Another contribution issue raised by the parties is the question of the husband’s mother. True it is that the parties supported her and fed her for many years, but there is no reason to doubt her assertion that she assisted with the children and in the household duties generally. It is inappropriate to make a further adjustment arising out of this factor.
The final matter to record is that while the wife has solely paid the mortgage and utilities since separation until now there is no evidence of any possible resulting increase in value, and the fact is that the wife has lived there otherwise free of rent. No adjustment is appropriate.
Other Matters
The wife had much to say through her counsel about the non-disclosure on the part of the husband. I do not accept the criticisms relating to bank records. The husband struck me as being a relatively unsophisticated person and his failure to obtain documentation, to the extent that it obtains, is in my view attributable to this consideration rather than any wilful failure to disclose.
One area where he does fall for criticism is his failure to reveal his redundancy pay. He was made redundant on 4 September 2018 (see exhibit R2) and I accept his evidence that he ultimately obtained $17,000 net after tax as a redundancy payment. This factor, of course, militates against any further consideration of his post separation credit card debt increase.
The Section 75(2) Factors
The husband has expressed an intention to undertake work as a self-employed following his retrenchment. At one point, he indicated that he would be likely to make $1,000 per week in this activity, but in the witness box he was at pains to emphasise the uncertainty surrounding such an earning stream. The most one can say is that the husband does propose to work as a self-employed and is likely to obtain work but that his future income is by no means known with any certainty, not least because he is only in the process of commencing this work now.

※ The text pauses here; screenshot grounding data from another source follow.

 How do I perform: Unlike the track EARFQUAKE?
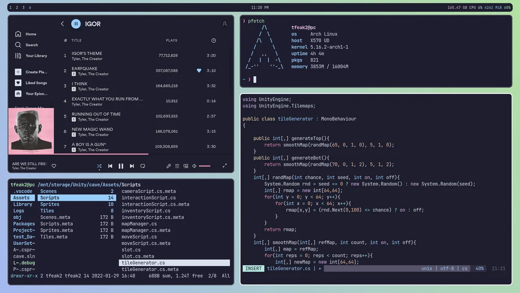coord(199,70)
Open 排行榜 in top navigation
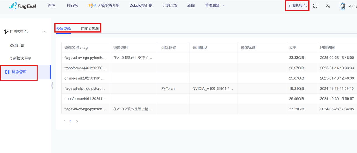The image size is (357, 153). [73, 6]
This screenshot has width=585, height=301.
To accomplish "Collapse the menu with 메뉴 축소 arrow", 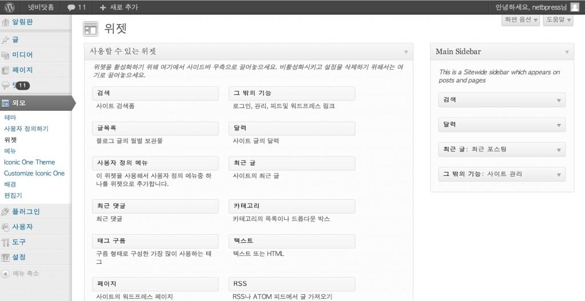I will pos(6,274).
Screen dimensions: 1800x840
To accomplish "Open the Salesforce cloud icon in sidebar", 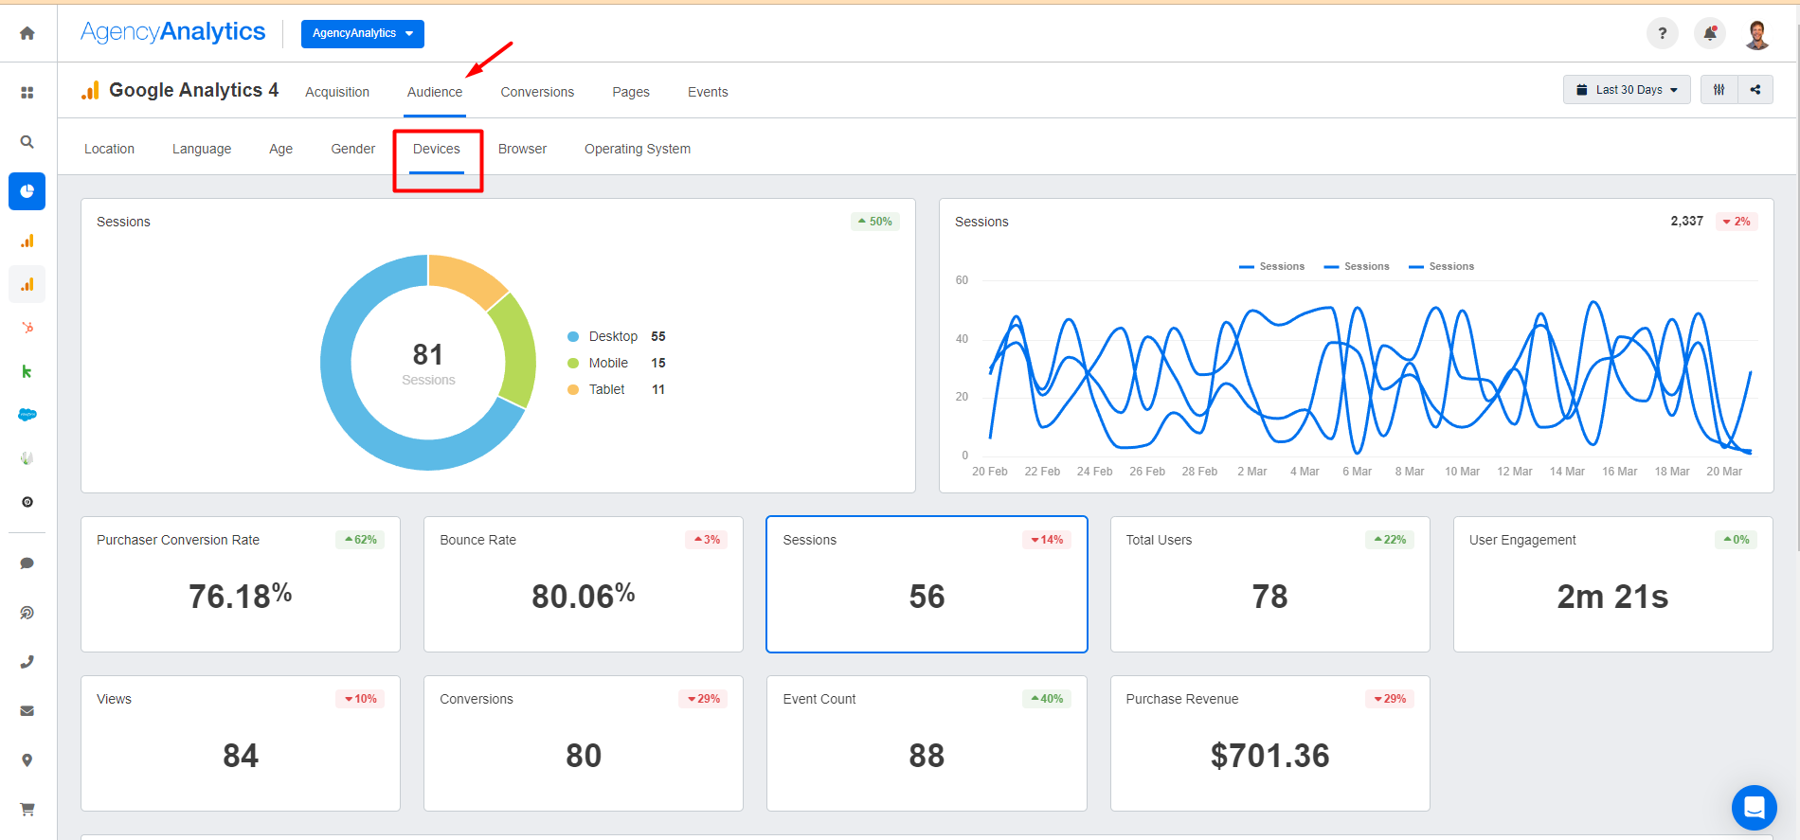I will 27,415.
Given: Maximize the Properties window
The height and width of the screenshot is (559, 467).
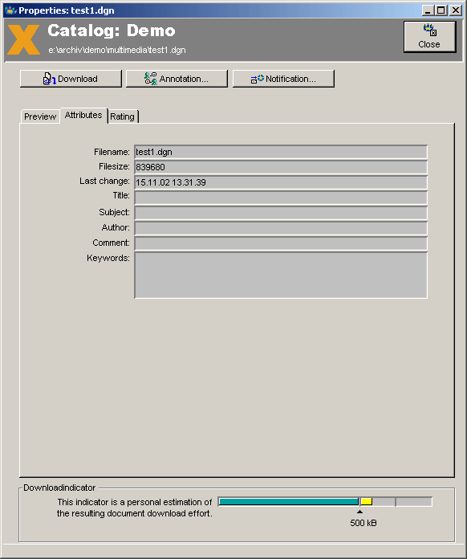Looking at the screenshot, I should point(441,10).
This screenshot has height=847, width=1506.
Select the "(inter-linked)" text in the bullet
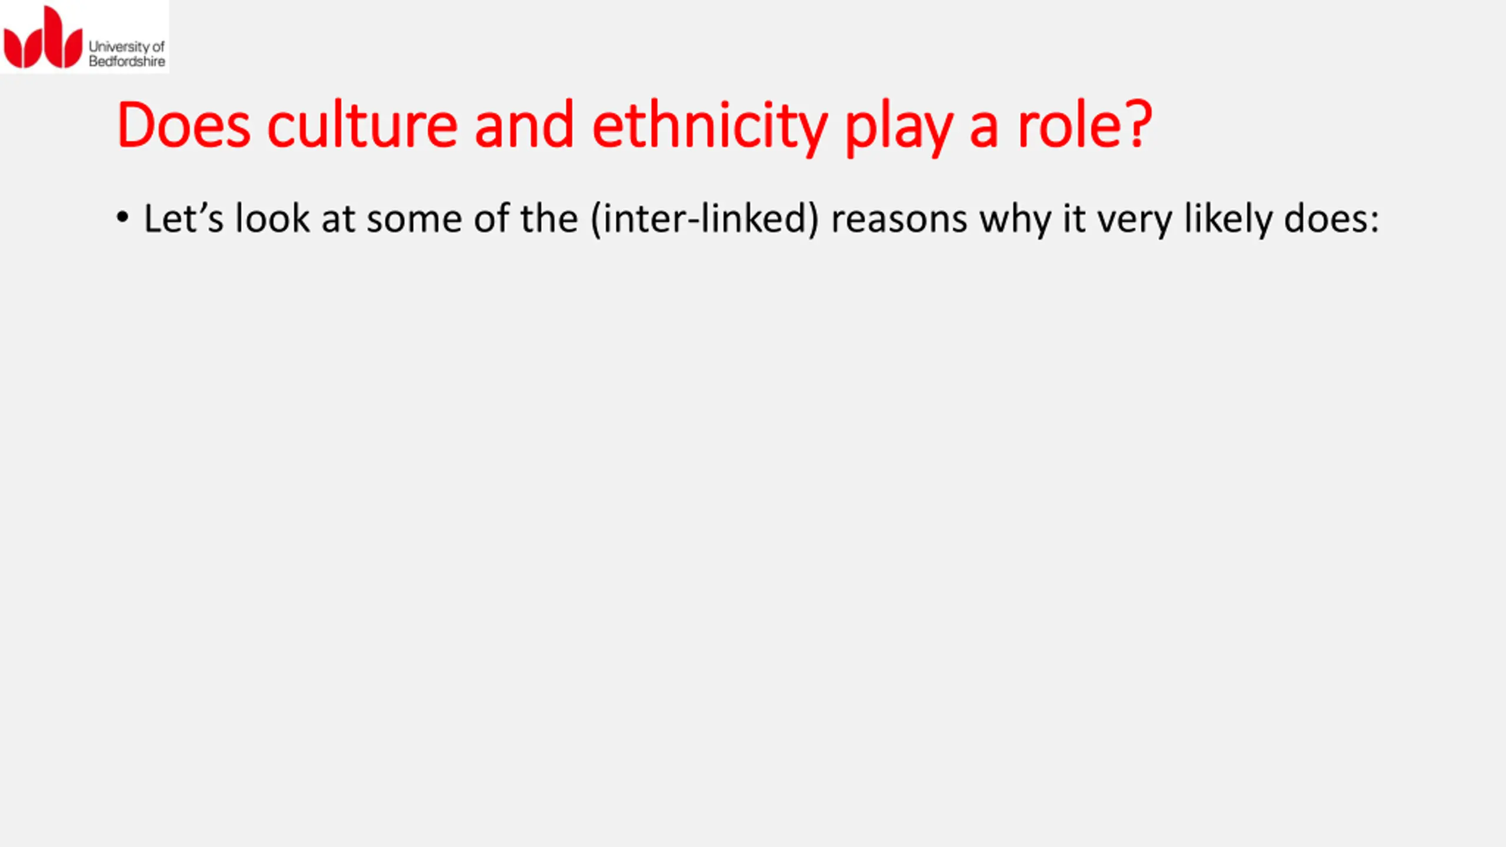click(x=705, y=219)
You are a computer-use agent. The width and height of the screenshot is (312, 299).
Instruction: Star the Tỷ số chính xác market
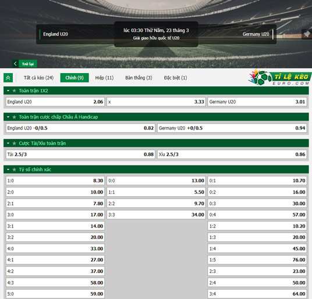15,170
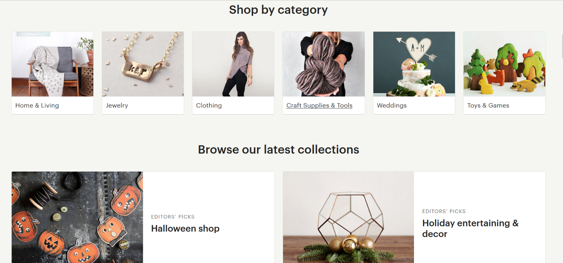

The wife, as earlier indicated, makes some $70,000 a year, of which some $10,000 is overtime. She is in secure employment and is some nine or so years younger than the husband and has many years of work ahead of her.
The husband has deposed that he will never have superannuation because he will be self-employed. That, of course, is not technically accurate because it would be open to him to make contributions to his super fund in any event, but I accept that with an income stream even of $1,000 per week, it is by no means certain that the husband will be able to siphon much into superannuation.

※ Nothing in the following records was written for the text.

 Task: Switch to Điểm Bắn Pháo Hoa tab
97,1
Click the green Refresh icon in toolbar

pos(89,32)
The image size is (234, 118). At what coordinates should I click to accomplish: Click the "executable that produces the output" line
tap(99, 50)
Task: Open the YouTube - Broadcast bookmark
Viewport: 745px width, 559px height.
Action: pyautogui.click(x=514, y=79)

On any view of the matter, however, the wife has the substantial obligations in relation to the care and maintenance of the parties’ children which is likely to continue for some time. In my view, as earlier indicated, an adjustment of some 5 per cent in the wife’s favour is appropriate.
Superannuation
Given the time of the marriage, the parties must have accrued the vast bulk of their superannuation during it. Notwithstanding the husband’s greater age, and perhaps reduced capacity to contribute, I think it is just and equitable that the superannuation is equalised.
Conclusion
This has been a short judgment in a case in which, in truth, there was little dispute between the parties. I am quite satisfied that an outcome which gives the wife 55 per cent of the pool and with an equalisation of superannuation is indeed just and equitable in the circumstances.
I will direct the parties to confer and produce orders reflecting these reasons for judgment.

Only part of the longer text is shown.